La CGT Educ’Action déplore quant à elle la destruction des postes de RASED (réseau d’aide spécialisé aux élèves en difficulté) faute d’être pourvus, le manque de formation des contractuels, le manque d’enseignants pour les élèves allophones (nouvellement arrivés sur le territoire et qui parlent une autre langue que le français) et de remplaçants. Le syndicat dénonce aussi le manque de locaux et d’équipements dans les écoles. Et tire à boulets rouges sur les “classes itinérantes”, censées lutter contre la déscolarisation des enfants. “Nos collègues ont trouvé un autre nom pour ces classes et les appellent « classe tiers monde » : la plupart du temps, il n’y a pas de lieu dédié à ces « classes » qui se déroulent souvent dans un coin du préau ou bien dans une salle de MJC”, écrit le syndicat dans un communiqué. “Toutes ces conditions dégradées génèrent toujours plus d’échec scolaire et de violence dans la société.

La circulation alternée au menu

Reçue par le secrétaire général et le directeur de cabinet du rectorat, une délégation de la CGT n’a pas obtenu d’annonce nouvelle, à en croire Bruno Deziles. “On avait déjà un retour du national, on savait que les postes étaient bloqués. Les seules créations de postes au niveau national, c’est une cinquantaine au niveau administratif et ça ne concerne pas Mayotte. Et on est toujours à 0 AED pour Mayotte”, expose le représentant syndical qui attend par ailleurs un “choc d’investissement” pour la formation, l’attractivité, les constructions. Sans quoi “on ne pourra pas sortir de ce cycle où l’on cumule les problèmes”.
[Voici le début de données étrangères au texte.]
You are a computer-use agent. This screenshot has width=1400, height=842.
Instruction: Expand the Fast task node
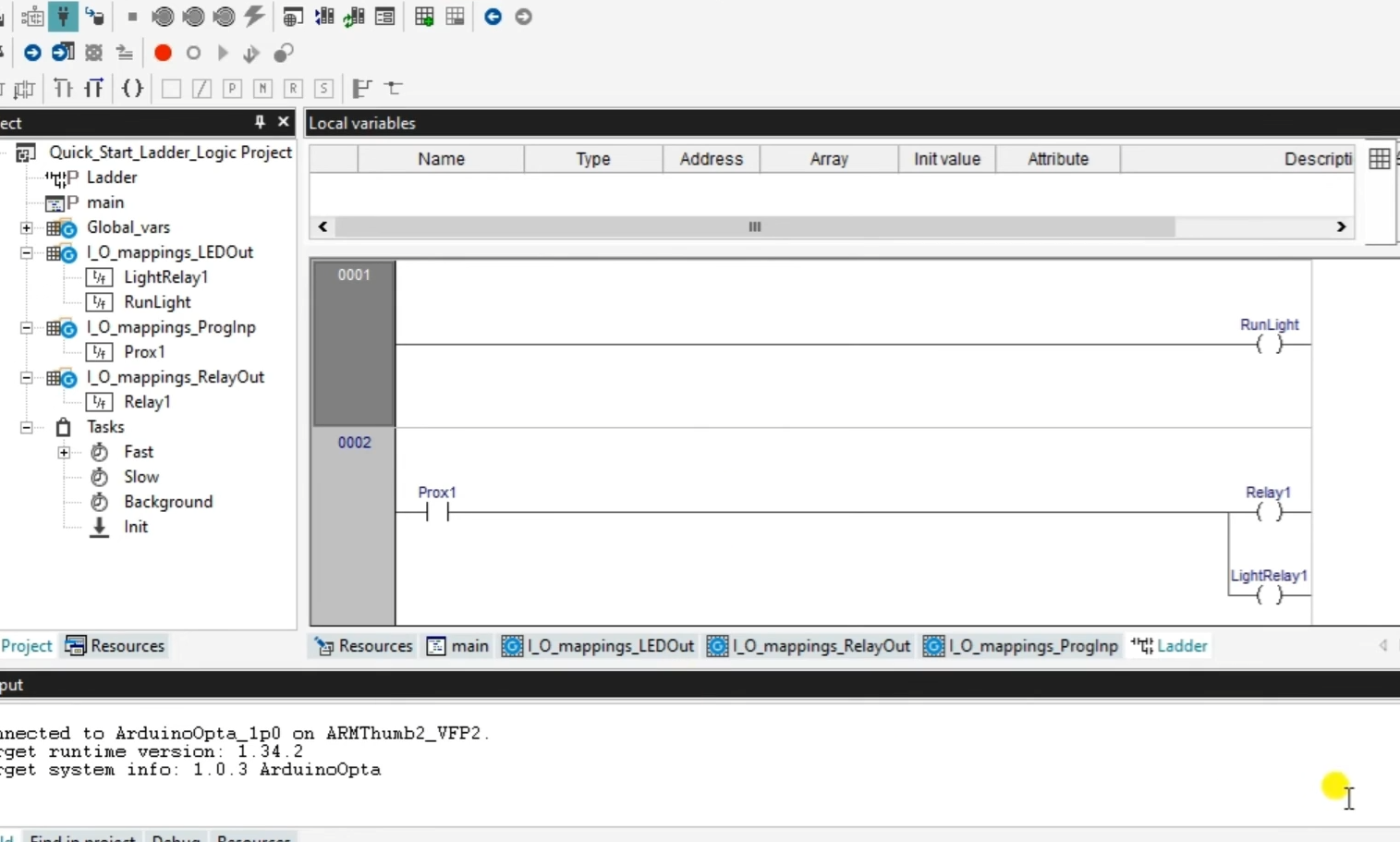(x=64, y=452)
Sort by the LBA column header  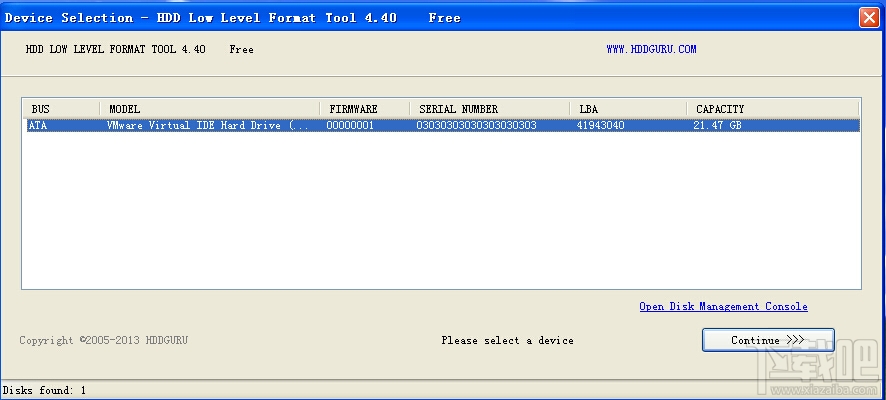(628, 108)
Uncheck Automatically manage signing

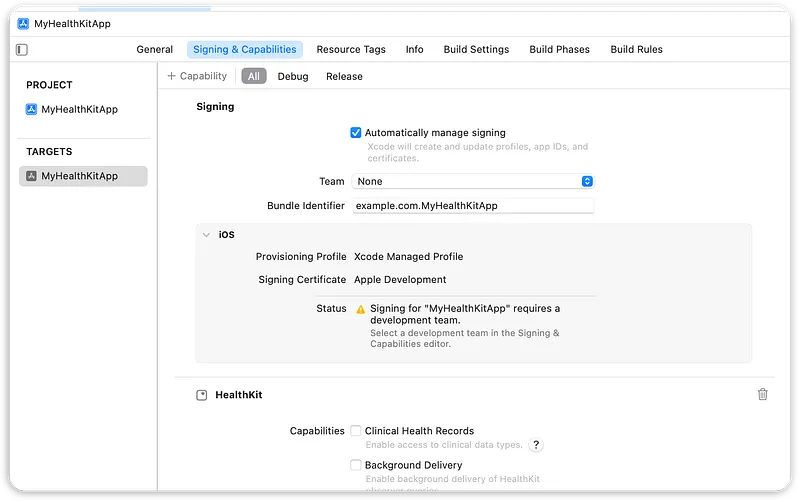[x=356, y=132]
Dernier sujet qui s’est invité dans les discussions, cette fois du côté de la préfecture : l’arrêté du maire de Mamoudzou sur la circulation alternée, très décrié par une partie du corps enseignant. “C’est un sujet qui préoccupe bon nombre d’entre vous, à juste titre”, rappelle Henri Nouri. “On nous a dit que cet arrêté était encore en attente de validation du côté de la préfecture.

Guère satisfait, un enseignant de Dembéni repart du cortège les sourcils froncés, malgré la bonne humeur du jour. “Vous en pensez quoi, vous, de cet arrêté du maire ? Il peut pas faire ça du jour au lendemain, il y a des collègues qui sont en train de faire venir leur voiture en conteneur, ils sont déjà dans l’illégalité !”, grommelle-t-il, visiblement remonté. Et prêt à battre de nouveau le pavé le 5 octobre, place de la République, pour la journée interprofessionnelle.